STEVE HEIMBECKER
Qube Assemblage for Art in
Motion, Montréal
Intermedia and Audio Art,
Multi-Channel Sound, Fine Arts
Signe 2008
Audio artist /
composer - Steve Heimbecker
Max MSP software - Simon Laroche and Etienne Grenier.
Announced
May 27, Linz, Austria.
Honorary
Mention in Digital Musics,
Prix Ars Electronica 2009
Signe
is a
composition created from the wind
data of the Wind Array Cascade Machine (2003) generating sine waves,
shown above in video format (see PARAVENT 2006)
+ 16 typed
stories Heimbecker recorded on a 1946 Royal Quiet Deluxe typewriter +
all 88 key tones sampled by Heimbecker of a grand piano + WACM wind
data spatially diffusing all of the elements of Signe through the 64
channel Turbulence Sound Matrix speaker array.
Summary
Signe is an audio art
composition created by Steve Heimbecker specifically for his Turbulence
Sound Matrix (2008). Signe is created with 3 audible layers
of
sound (wind generated sine waves, a 1946 Royal
Quiet Deluxe typewriter,
a grand piano), all augmented by a 4th layer, the
flowing wave patterns of the wind. Simple enough in conception,
but
unbelievably complex in reality. Signe fully engages the sonic
potential of the Turbulence Sound Matrix, to create an audio art
composition that
is in constant motion, morphing itself through time and
space at very high resolution - riding the waves of the air and the
wind, completely immersing us in
the 64 channel speaker array of the TSM, creating a mesmerizing and
completely hypnotic fabric of sound that is in short, a completely new
listening experience.
Context
Steve Heimbecker, within the
concept of sculpting sound, has been creating multi channel surround
sound compositions for sound systems of his own making since the early
1990's. He has developed special field recording and production
techniques to create densely woven fabrics of sound that transform time
and space and completely immerse the listener.

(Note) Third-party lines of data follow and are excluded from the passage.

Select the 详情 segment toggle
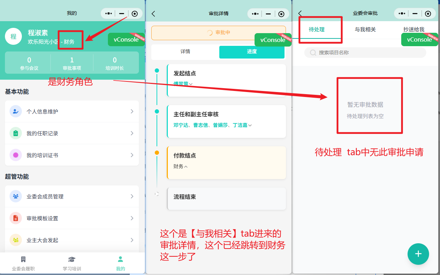The image size is (440, 275). point(185,51)
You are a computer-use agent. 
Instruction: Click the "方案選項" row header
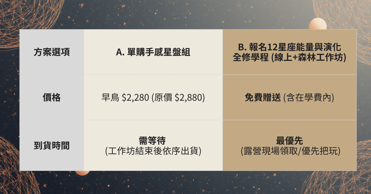pyautogui.click(x=52, y=52)
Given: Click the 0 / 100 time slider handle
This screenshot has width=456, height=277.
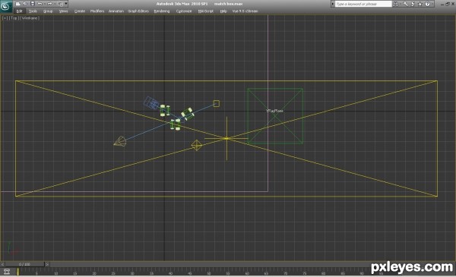Looking at the screenshot, I should [25, 264].
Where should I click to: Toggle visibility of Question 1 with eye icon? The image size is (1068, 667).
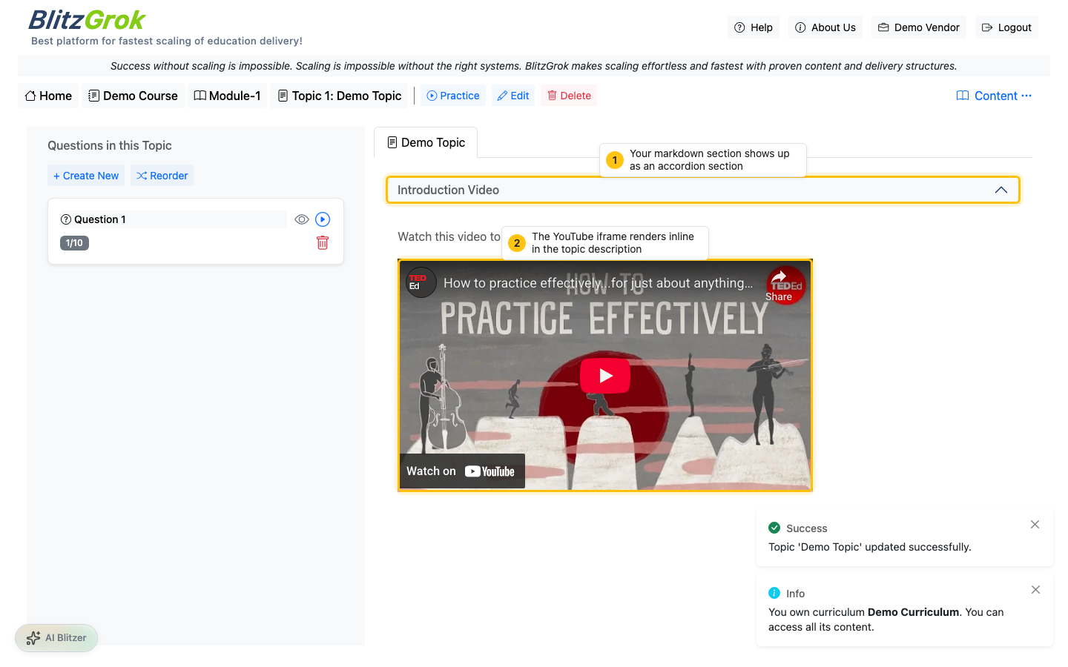(301, 219)
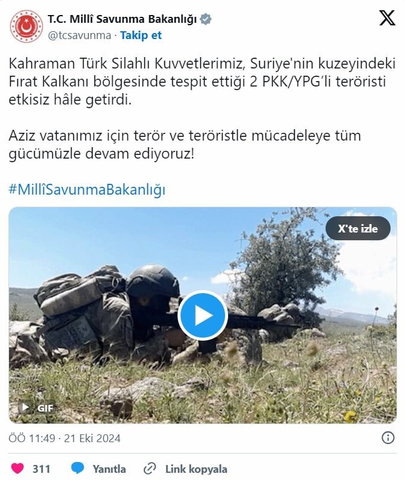Play the video with center play button
The height and width of the screenshot is (480, 405).
[x=203, y=315]

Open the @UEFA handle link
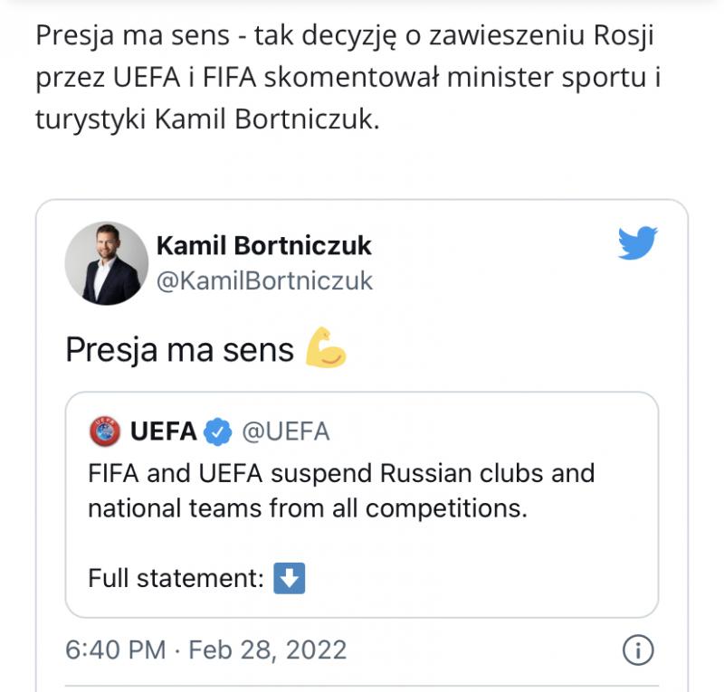click(x=286, y=431)
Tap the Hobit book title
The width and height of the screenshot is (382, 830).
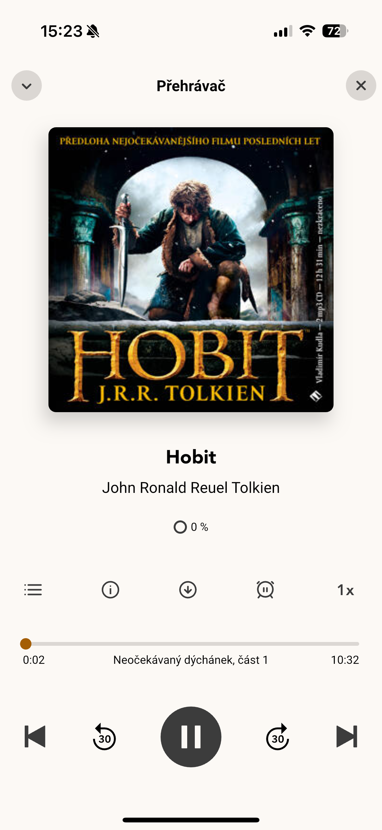tap(191, 457)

Heimbecker's multi channel
compositions have typically been presented on the standard sound diffusion
system technologies; 4
channel, 8 channel, and DVD 5.1 surround sound, until now.
Heimbecker over a period of 5 years, has designed and created his most
ambitious project ever, a 64 channel, 3200 watt sound system called the
Turbulence Sound Matrix. In addition to the unique system
hardware, the TSM implements specially designed software that uses 64
channel data recordings of wind patterns from the Wind Array Cascade
Machine (2003) to diffuse any sound source through the TSM speaker
array.
About
the composition
Signe is the first mutil
channel sound composition Steve Heimbecker has created for the
Turbulence Sound Matrix. Signe is composed by weaving together 4
primary layers of sonic representation and diffusion, all of which are
asymmetrically looped so that the composition will never repeat itself,
continuously playing for hours or weeks if desired, and all affected by
the flowing wave patterns of the wind.
The layers
1) The first layer is sound
is generated by the changing amplitude values of the wind data
recordings. This data is converted in real time into 64 channels
of variable sine waves moving between the mid and mid-low frequency
range of the human ear.
2) The next layer is nearly
the same. Using a 2nd wind data recording, the generated sound
from #1 is diffused though out the 64 channel TSM following the
amplitude / air movements of the wind. The combination of 1 and 2
make the generated sine waves flow throughout the TSM system, literally
riding the wind.
3) Heimbecker has recorded 16
different times, the sound of a black, circa 1946, Royal
Quiet Deluxe typewriter - the same typewriter that reportedly was a
favorite
of Ernest
Hemingway's and many other writers. For each recording,
Heimbecker types out a 9 to 10 minute story about the building of the
Turbulence Sound Matrix. These stories are a combination of TSM
project details, project successes, and frustrations, and too, some of
Heimbecker's daydreams about the TSM. But these stories remain
obscured, coded by the fact that the only documentation of each story
is the sound of Heimbecker typing... nothing was actually written down
on paper. These 16 "stories" are diffused throughout the TSM by a
3rd wind data recording.
4) Partly stemming from the inheritance of a family piano 1
year ago, Heimbecker has become fascinated by the sound of
pianos. For Signe he has sampled and mapped all 88 notes of
a grand piano he recorded in 2007 at the Art of Immersive Soundscape -
University of Regina, to a 4th wind data recording. So
here, as a new twist on the Aeolian Harp, it is the wind that "tickles
the ivories"
for the composition.
The only thing left to do now is to hear it, see it, and experience it!